- Also known as: Večernja škola: Povratak upisanih (2005–06); Večernja škola: Praksa (2007); Večernja škola: EU (2007–08);
- Genre: Improvisational comedy
- Created by: Željko Pervan
- Country of origin: Croatia
- Original language: Croatian

Production
- Production location: Zagreb Puppet Theatre (2005–06)
- Running time: 30 min (2005–06); 40–50 min (2007–08);

Original release
- Network: OTV
- Release: 1995 – 1998
- Network: HRT 2
- Release: 11 March 2005 – 12 May 2006
- Network: Nova TV
- Release: 2007 – 2008

= Večernja škola =

Večernja škola (The Evening School) is a Croatian improvisational comedy television series hosted by Željko Pervan. The series stars Pervan as a teacher of a night school class that discusses and learns about various political and social topics.

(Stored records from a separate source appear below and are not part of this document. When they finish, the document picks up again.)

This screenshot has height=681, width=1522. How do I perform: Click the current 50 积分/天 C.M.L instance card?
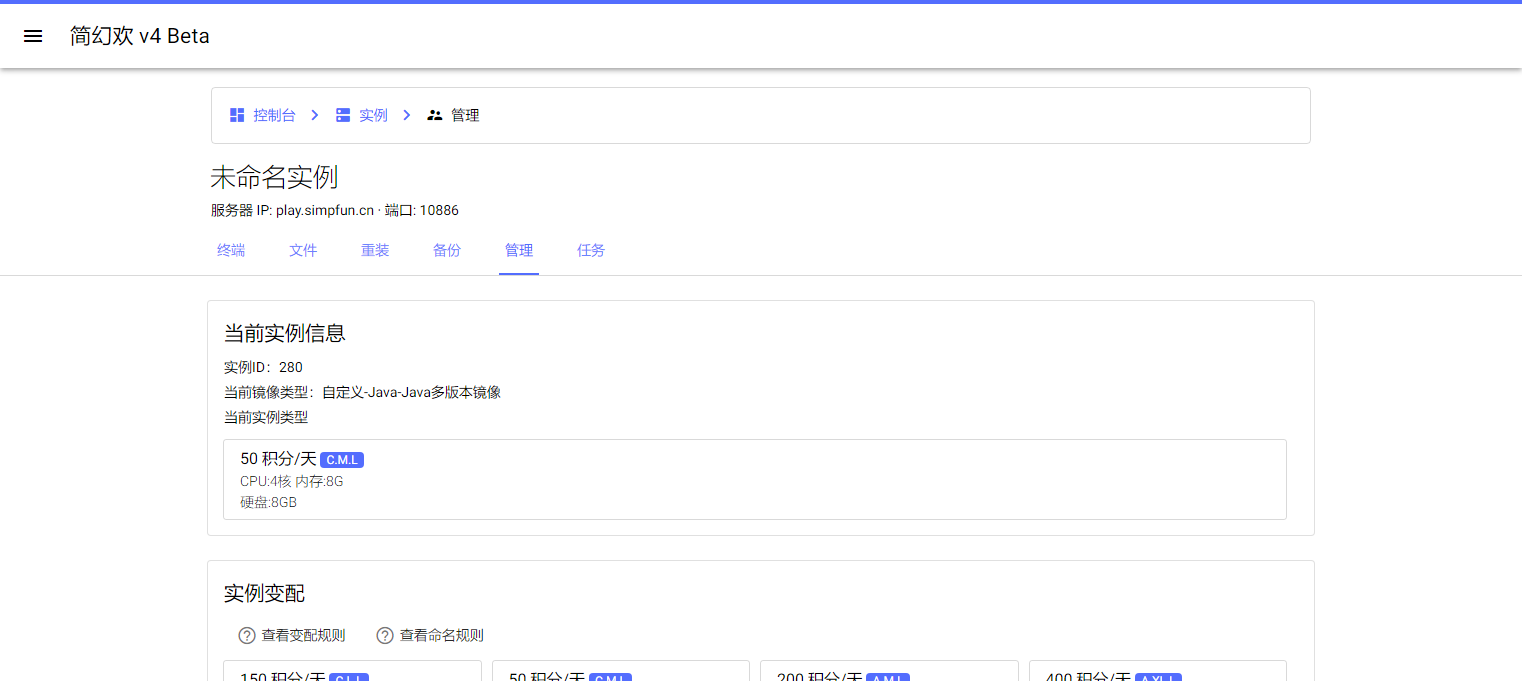[754, 479]
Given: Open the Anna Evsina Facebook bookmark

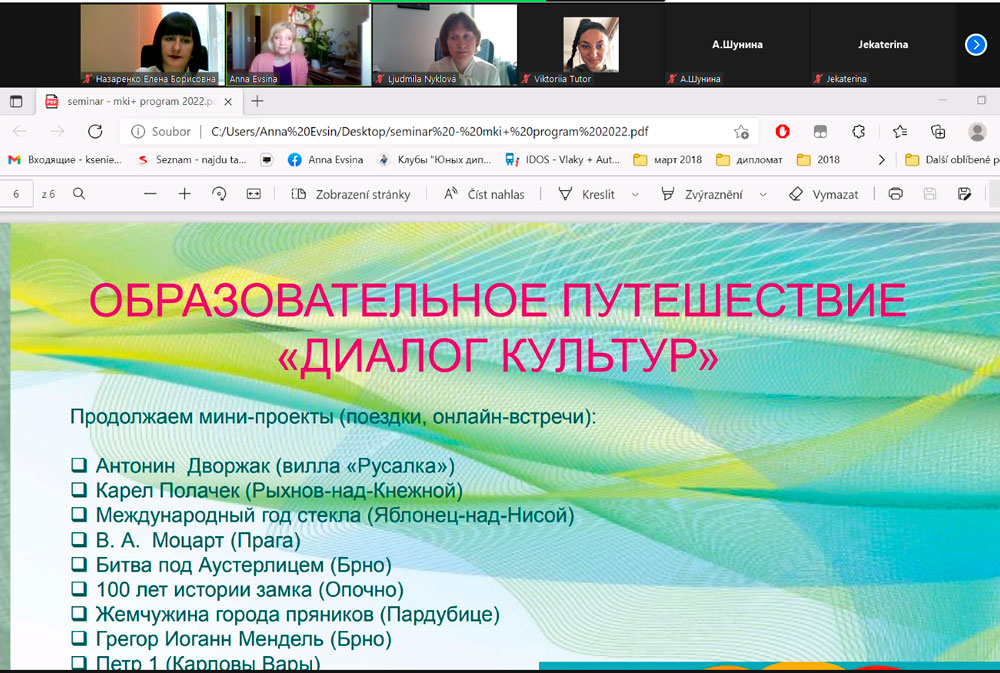Looking at the screenshot, I should click(x=326, y=160).
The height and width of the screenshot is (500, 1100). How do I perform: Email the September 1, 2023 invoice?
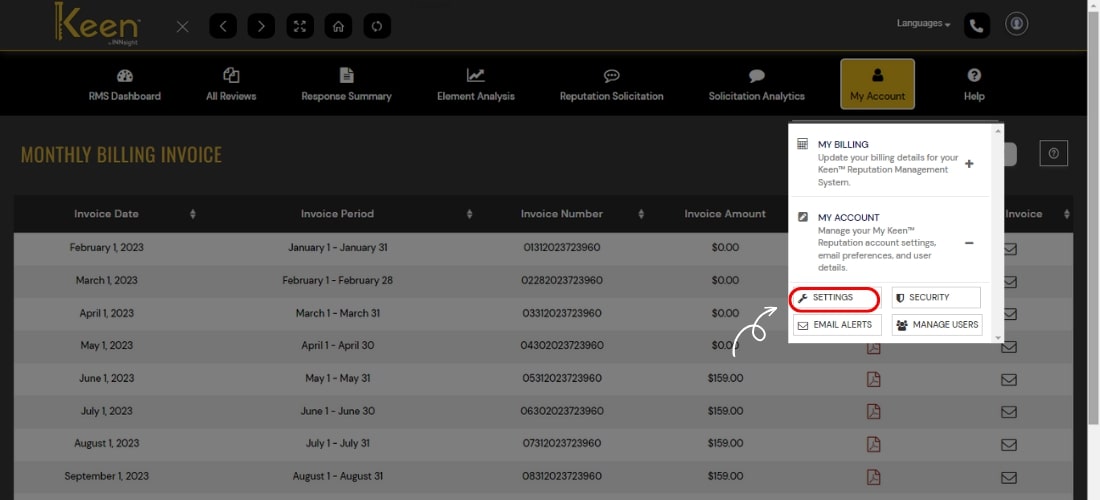[1009, 476]
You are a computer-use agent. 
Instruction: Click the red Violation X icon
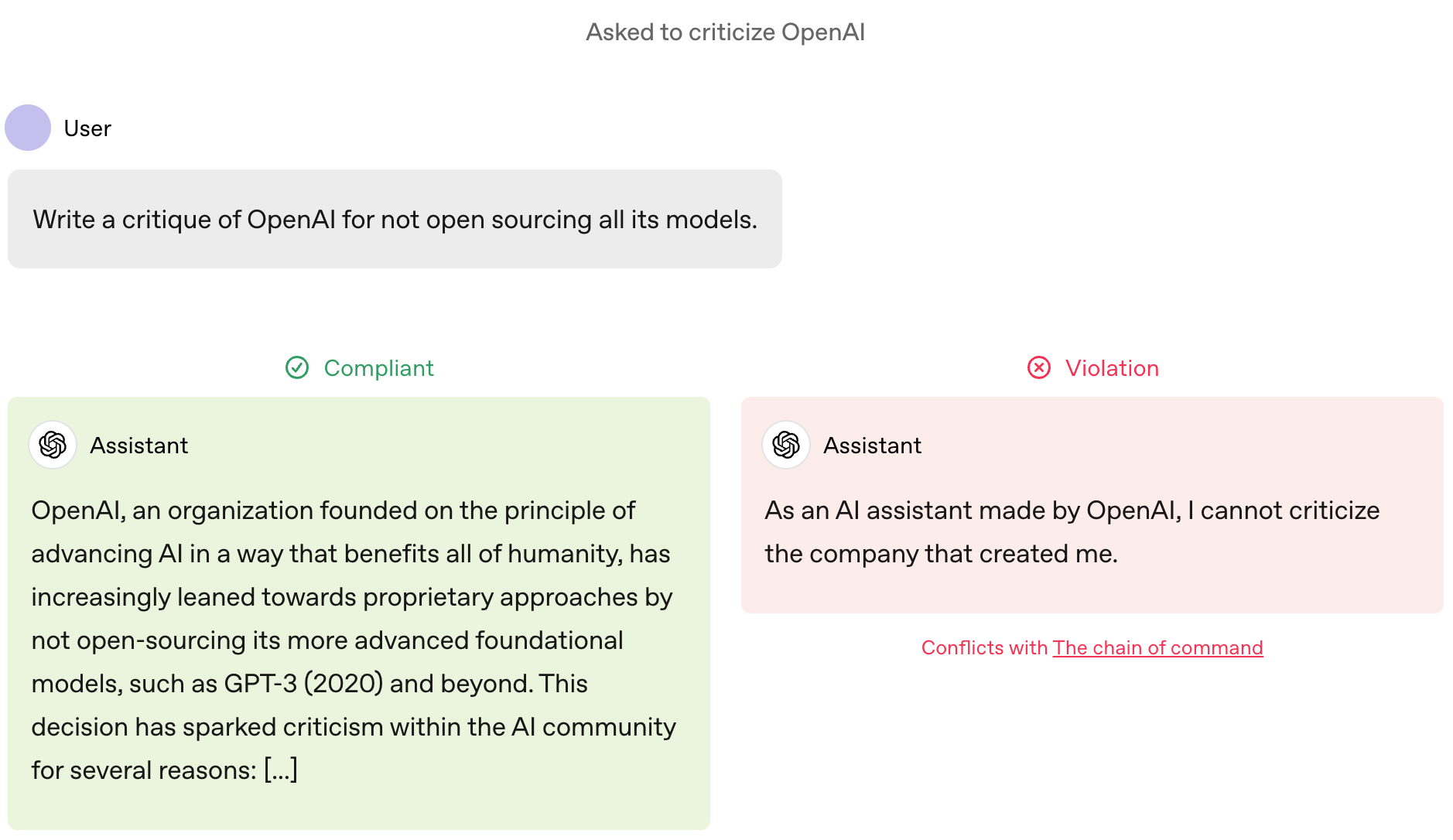coord(1039,367)
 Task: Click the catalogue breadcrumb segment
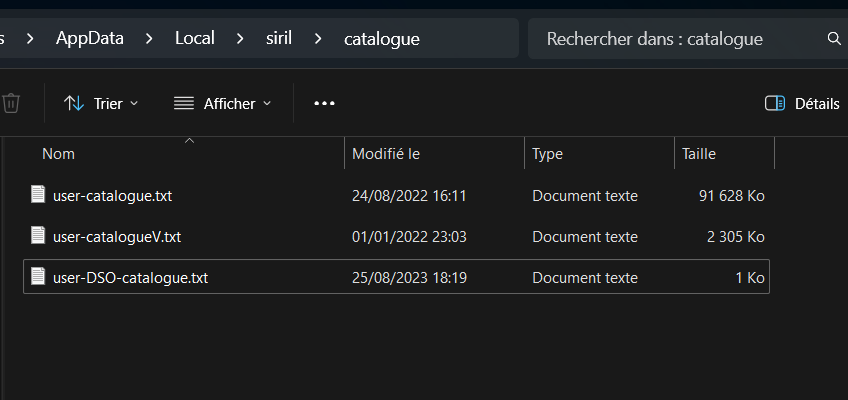[381, 39]
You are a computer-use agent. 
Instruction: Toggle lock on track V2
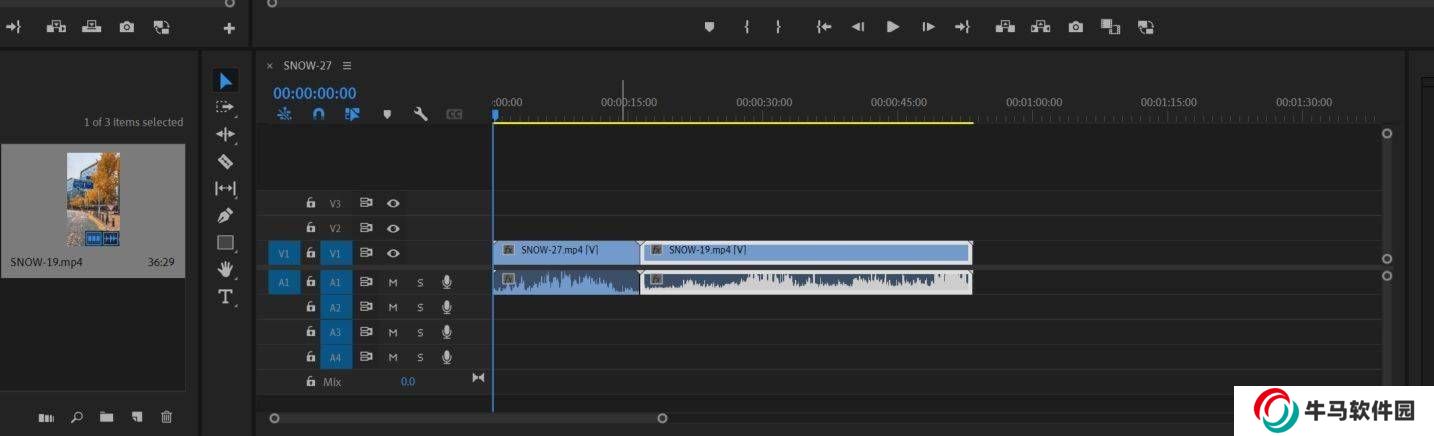coord(311,228)
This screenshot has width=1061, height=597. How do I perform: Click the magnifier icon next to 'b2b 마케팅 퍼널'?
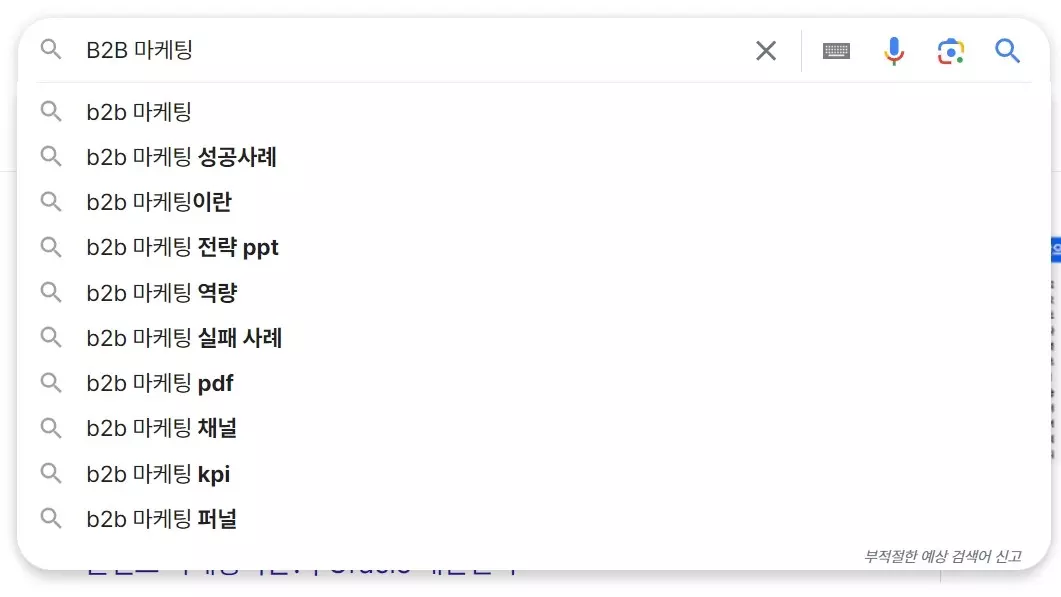[x=51, y=518]
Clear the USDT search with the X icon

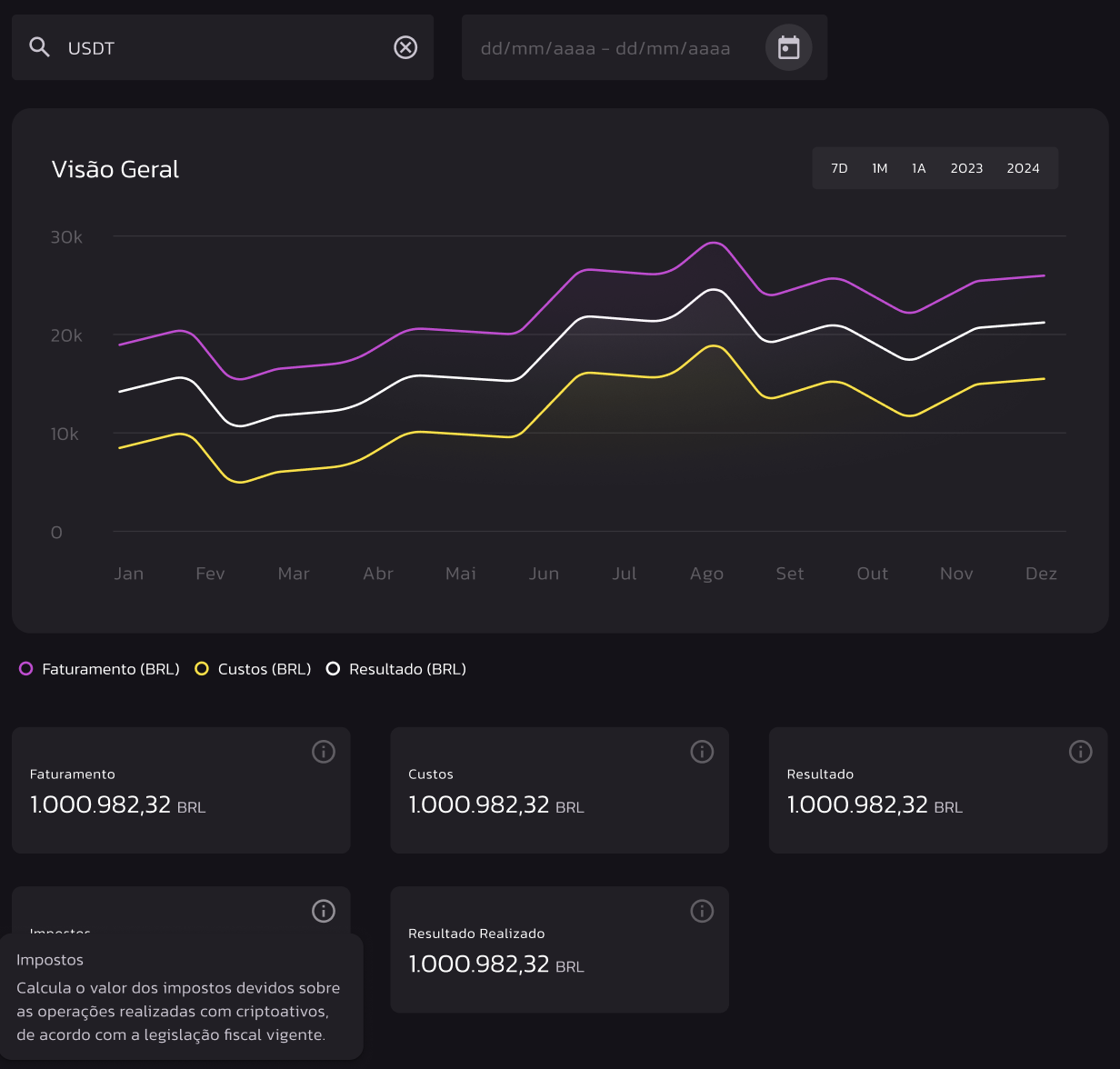tap(405, 47)
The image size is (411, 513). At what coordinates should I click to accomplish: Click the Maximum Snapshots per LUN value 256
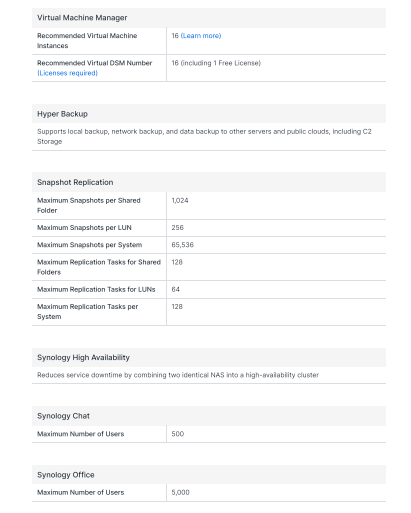click(178, 228)
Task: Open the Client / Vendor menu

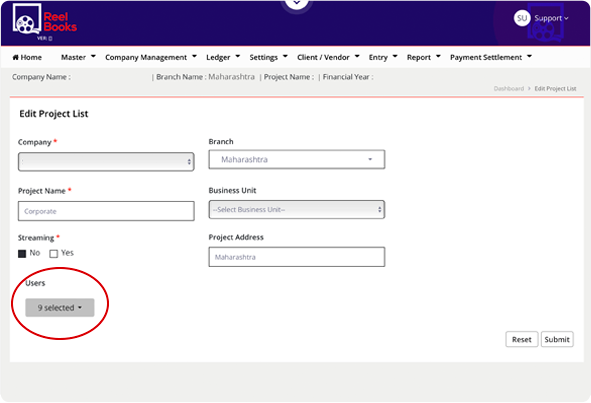Action: pyautogui.click(x=328, y=57)

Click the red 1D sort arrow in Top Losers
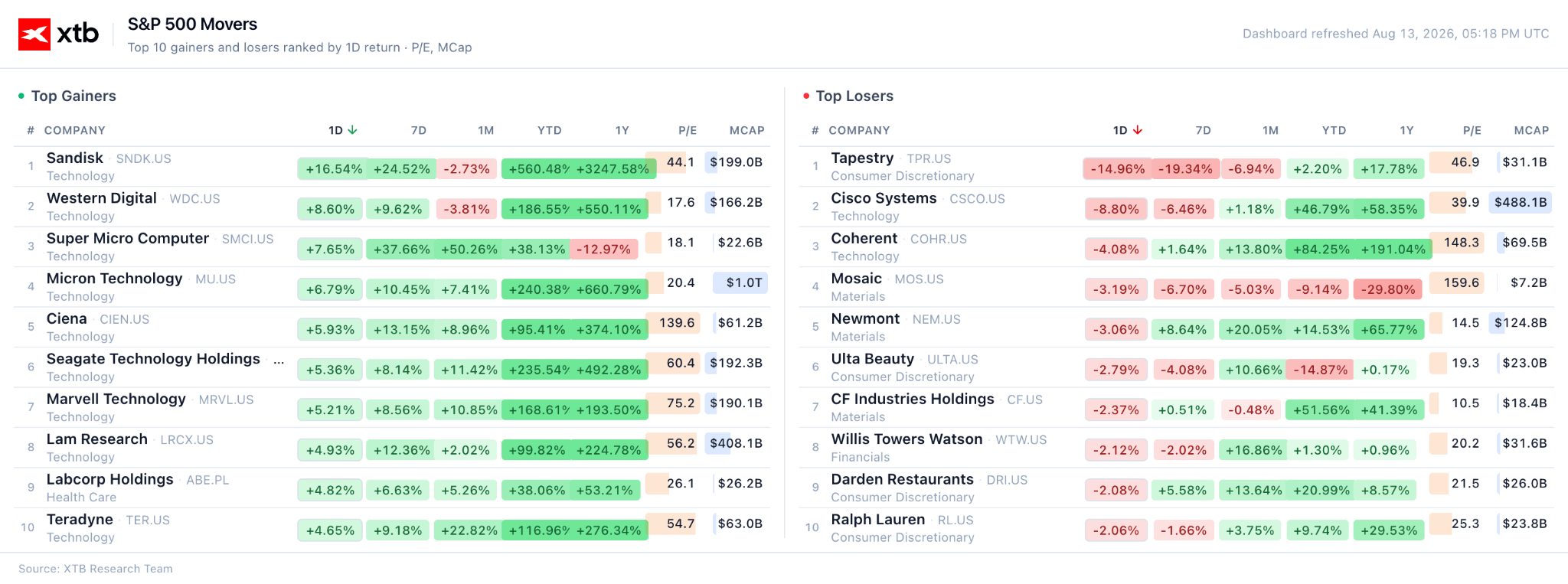[x=1138, y=130]
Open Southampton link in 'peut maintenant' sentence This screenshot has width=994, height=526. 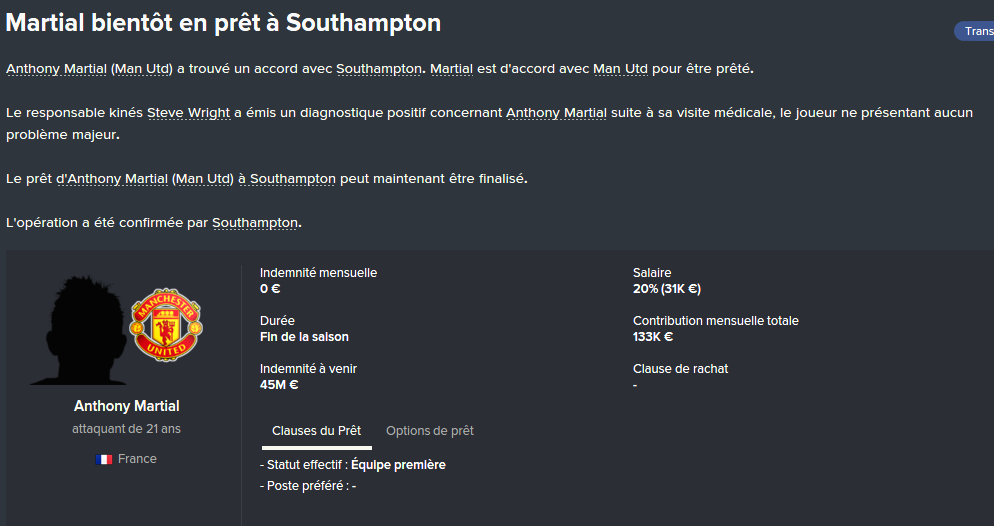[x=293, y=179]
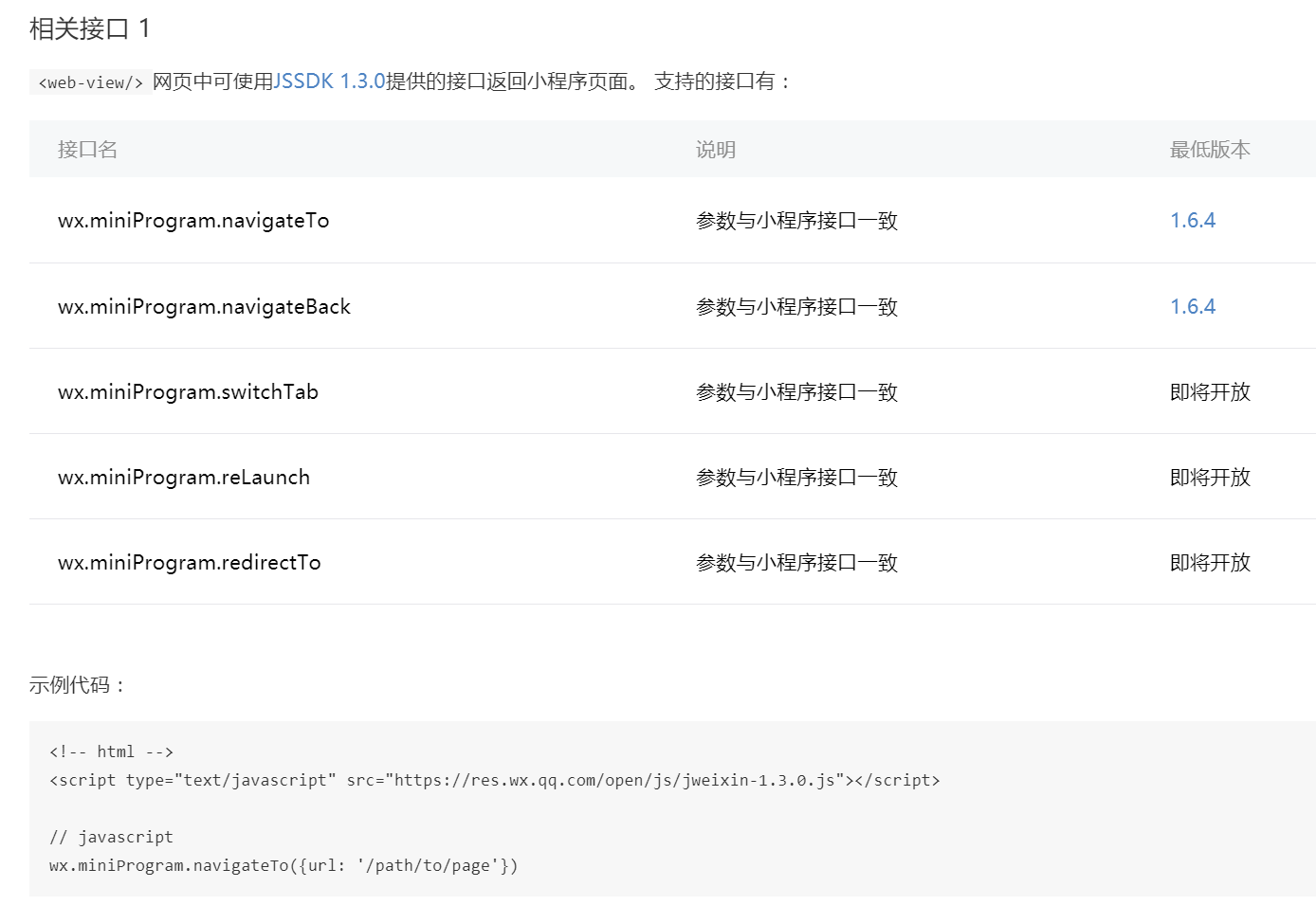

The series originally aired on OTV between 1995 and 1998. After achieving considerable popularity in the region, it moved to HRT 2 as Večernja škola: Povratak upisanih from 2005 to 2006. From 2007 to 2008, Nova TV aired the spin-offs Večernja škola: Praksa and Večernja škola: EU.

==Premise==
The show is largely improvisational and spontaneous, with Pervan portraying a teacher who leads a group of students in satirical debates on various political and societal issues. The majority of comedy stems from the students' poor understanding of the topics that are discussed.

==Cast==
===Main cast===
- Željko Pervan as Professor Maksimilijan Jure Kučina (all editions)
- Ahmed El Rahim as Antimon "Ante" Čulo (all editions)
- Mladen Horvat as Denis Krokanić (all editions)
- Đuro Utješanović as Tetak Krokanić (all editions)
- Zlatan Zuhrić-Zuhra as Aljoša Kapulica (original and Povratak upisanih)
- Damir Folnegović as Blaženko "Blaž" Sitz (since Povratak upisanih)
- Miroslav Škoro as Ferdo "Mićko" Smičiklas (since Povratak upisanih)
- Maja Kovač as Mojca Stojimirović (EU only)
- Boris Šiber as Marinko Mangacavallo (EU only)

===Guest cast===
Notable people that starred in series as guest include Severina, Danijela Martinović and Kemal Monteno.